Thank you very much for your helpful questions which prodded me along the lines of productive conjecture. Many people do not realize that a good question can be equally as helpful as a good answer! It is also helpful knowing there is somebody there to help me, encouraging me to continue working on the problem after I had practically given up.
It appears that things are now in order (throwing no warnings) and that there is nothing further I can do until the certs are old enough to be eligible for renewal. If there is any problem with that I will start a new topic.
Before I finish I have a few final comments:
1.) I’m setting up a new server (just a couple weeks from a fresh, non-configured image) and have followed not only my own notes on how to set up Debian 8 Jessie etc. and nginx, but have had a few problems setting up other services that I have put aside for the time. What I mean is that I’ve been doing massive setup and any of these steps may have caused the problem I’ve experienced. — As a result I wish to state that I do not blame the “Install Let’s Encrypt” tutorial for this problem, and as far as I know it is a good tutorial. I do not hold the author responsible for creating this problem. In all likelihood one of the many failed package installs I’ve been trying may have caused my problem.
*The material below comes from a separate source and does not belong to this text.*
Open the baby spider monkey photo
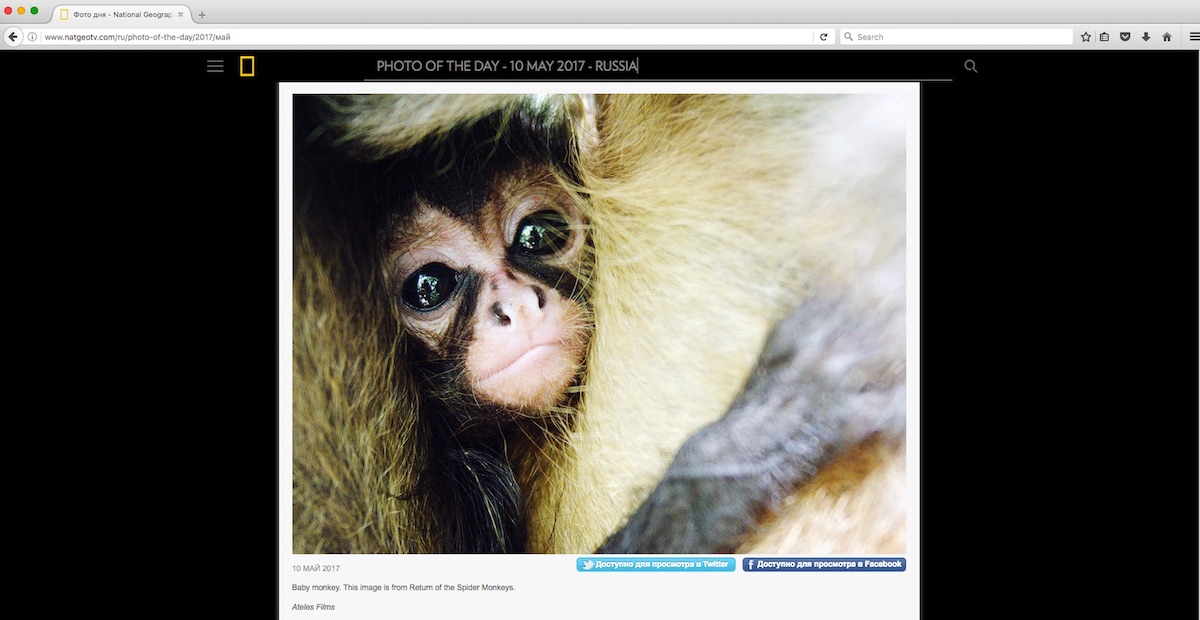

2.) One thing I’m critical regarding the article is that the author suggests setting up a cron job to automate renewal and gave the example to run the update script once a day. I am keenly aware that Let’s Encrypt is running on a small budget and in my opinion asking for renewal daily creates a needlessly wasteful use of the Let’s Encrypt certificate renewal system and server.
Instead I set my cron job to run every Sunday.
30 2 * * 0 /usr/bin/certbot renew --noninteractive --renew-hook “/bin/systemctl reload nginx” >> /var/log/le-renew.log
The interpretation of “30 2 * * 0” means run this job every Sunday at 0230.
Digital Ocean is a fairly popular website and if 10,000 readers set their cron to run daily that’s 300,000 queries per month. If they set their cron as I did then that would be 43,000 queries per month, saving Let’s Encrypt 257,000 renewal queries per month!
Let’s Encrypt is presenting an amazing service, and towards a worthy goal, “Let’s encrypt the whole Internet!” I suggest requesting cert renewals no more frequently than weekly would be helpful to the Let’s Encrypt project by using services lightly!
Thank you again for the great help! If I have no more problems perhaps I can participate by helping those with less experience than I.
With that note I consider that this topic is solved and closed. Thank you!